11. Il a dit que, bien que non expressément visés à l'article L. 241-13 du code de la sécurité sociale, bénéficient également de la réduction dégressive les employeurs des salariés mentionnés au 4° de l'article L. 351-12 devenu L. 5424-1 du code du travail, et notamment les employeurs des salariés non statutaires des services à caractère industriel et commercial gérées par les chambres de commerce et d'industrie qui se sont, par une option irrévocable, volontairement soumis à l'obligation édictée par l'article L. 351-4, devenu L. 5422-13, du code du travail. Il a ajouté, pour écarter toute atteinte au principe d'égalité devant les charges publiques, garanti par l'article 13 de la Déclaration des droits de l'homme et du citoyen du 26 août 1789, que, par la réduction des cotisations à la charge de l'employeur prévue par le paragraphe I de l'article L. 241-13 du code de la sécurité sociale, le législateur a entendu favoriser l'emploi en allégeant le coût des charges sociales pesant sur l'employeur et que, pour définir les conditions ouvrant droit à cette réduction, le législateur s'est fondé sur des différences de situation en lien direct avec l'objet de la loi, en prenant en compte le régime juridique de l'employeur, les modalités selon lesquelles l'employeur est assuré contre le risque de privation d'emploi de ses salariés ainsi que le régime de sécurité sociale auquel ces salariés sont affiliés et en fondant son appréciation sur des critères objectifs et rationnels en lien avec l'objectif poursuivi.

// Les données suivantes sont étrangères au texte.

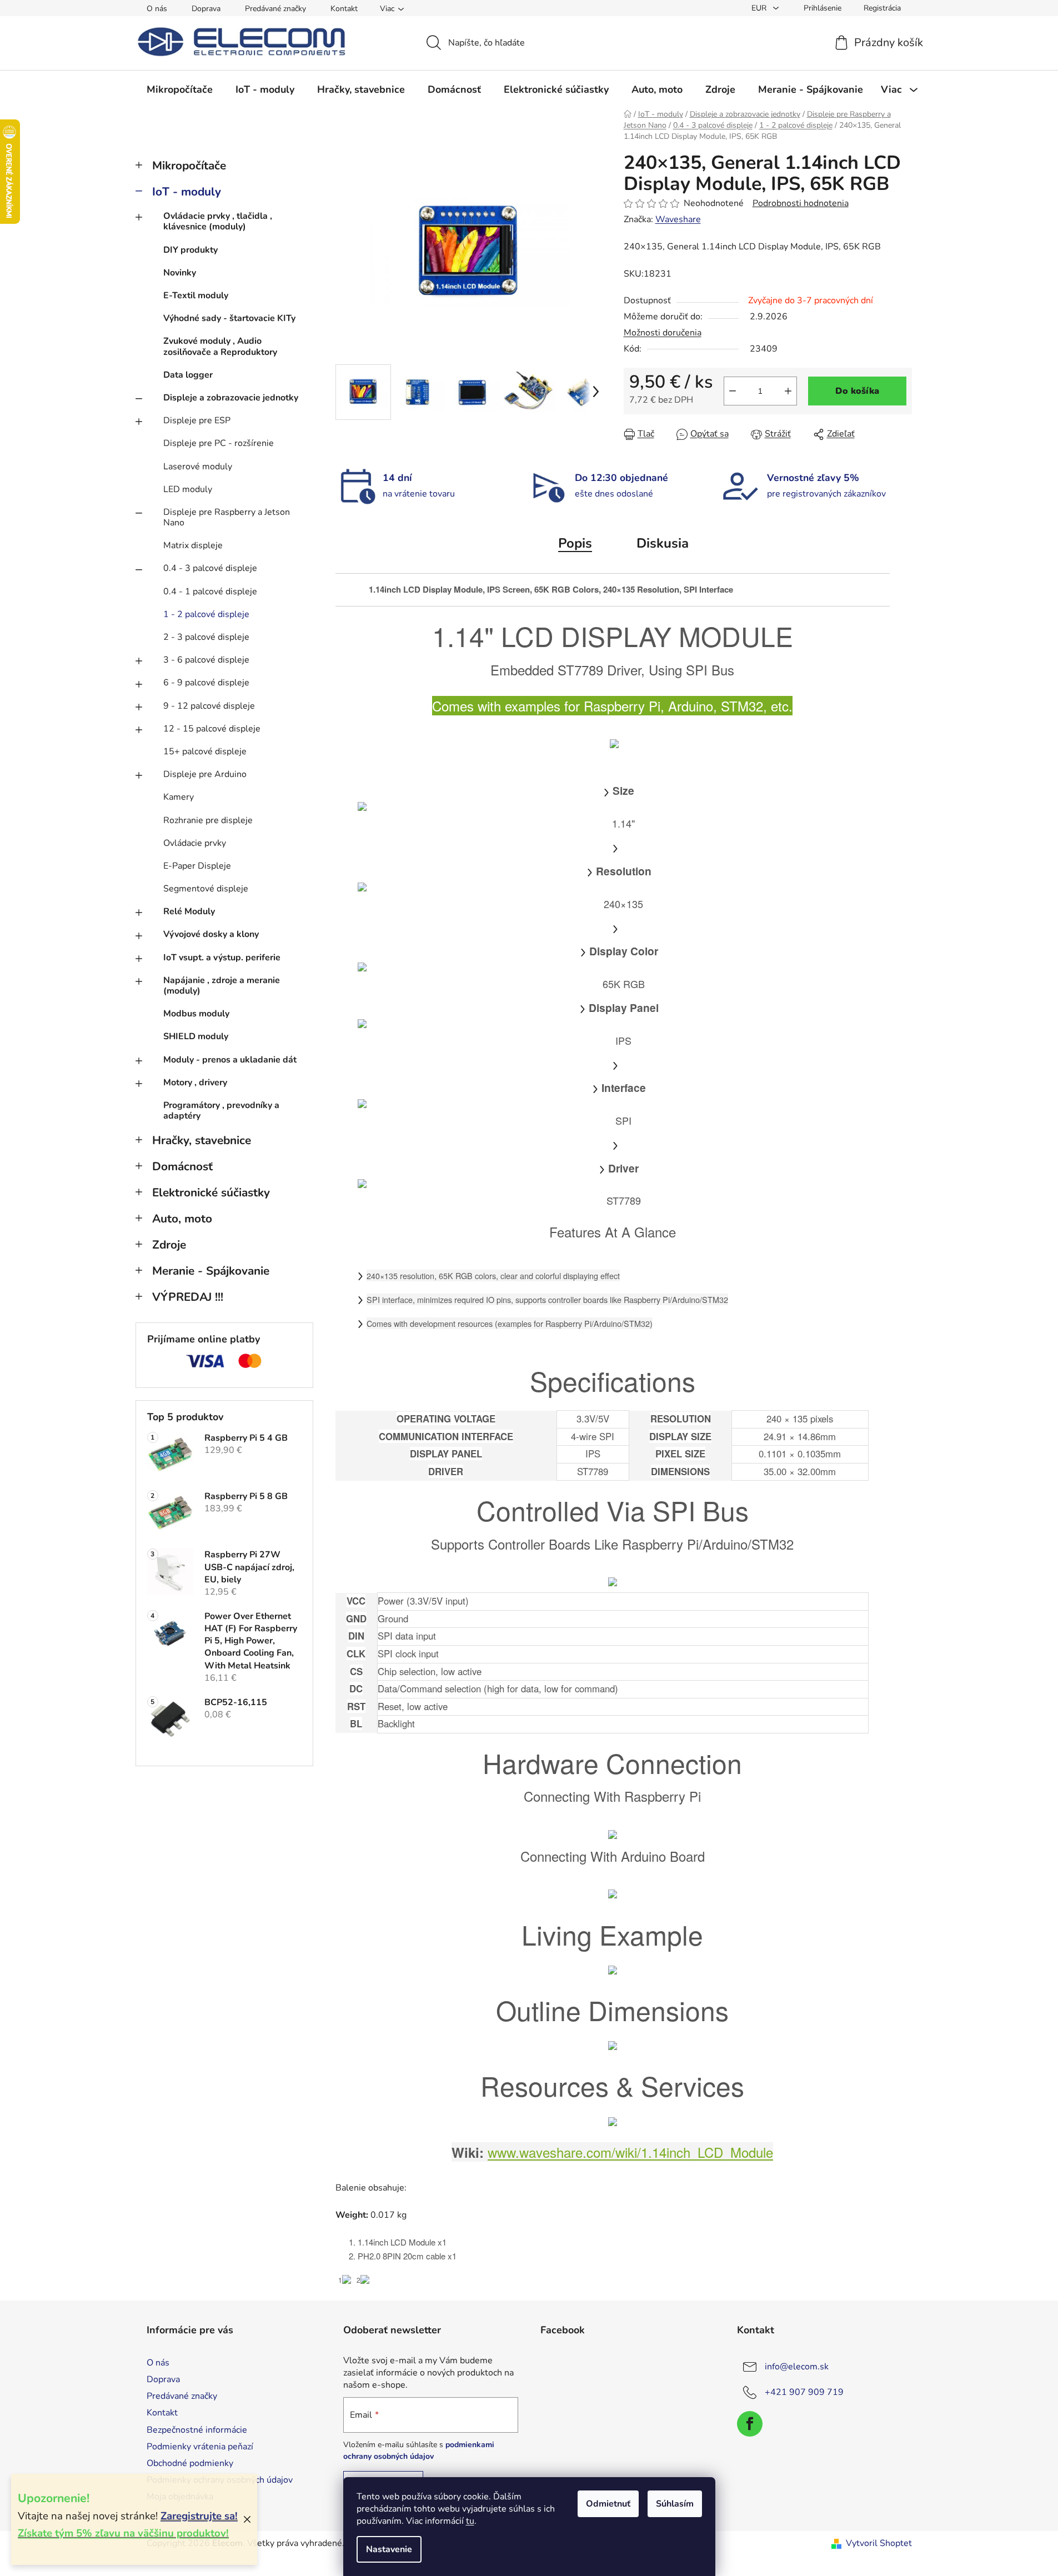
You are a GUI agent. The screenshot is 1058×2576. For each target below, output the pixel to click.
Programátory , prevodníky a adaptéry (221, 1110)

12. Or, il résulte de la combinaison des articles L. 5424-1 et L. 5424-2 du code du travail que les groupements d'intérêt public assurent eux-mêmes la charge et la gestion de l'allocation d'assurance chômage et que, pour leurs agents non statutaires, ils peuvent adhérer au régime de l'assurance chômage, par une option qui n'est pas irrévocable.

13. Dès lors, les groupements d'intérêt public n'étant pas, à l'égard de leurs agents non statutaires, dans la même situation que les employeurs privés soumis à l'obligation légale d'assurer leurs salariés contre le risque de perte d'emploi prévue à l'article L. 5422-13 du code du travail ni dans celle des employeurs mentionnés à l'article L. 5424-1 du même code qui ont la faculté, par une option irrévocable, d'adhérer au régime d'assurance chômage, leur exclusion du champ d'application de la réduction des cotisations à la charge de l'employeur, prévue par l'article L. 241-13, II, du code la sécurité sociale, ne porte pas atteinte au principe d'égalité devant la loi énoncé par l'article 6 de la Déclaration des droits de l'homme et du citoyen du 26 août 1789.

14. En conséquence, il n'y a pas lieu de renvoyer la question prioritaire de constitutionnalité au Conseil constitutionnel.




PAR CES MOTIFS, la Cour :

DIT N'Y AVOIR LIEU DE RENVOYER au Conseil constitutionnel la question prioritaire de constitutionnalité ;

Ainsi fait et jugé par la Cour de cassation, deuxième chambre civile, et prononcé par le président en son audience publique du quatorze septembre deux mille vingt-trois.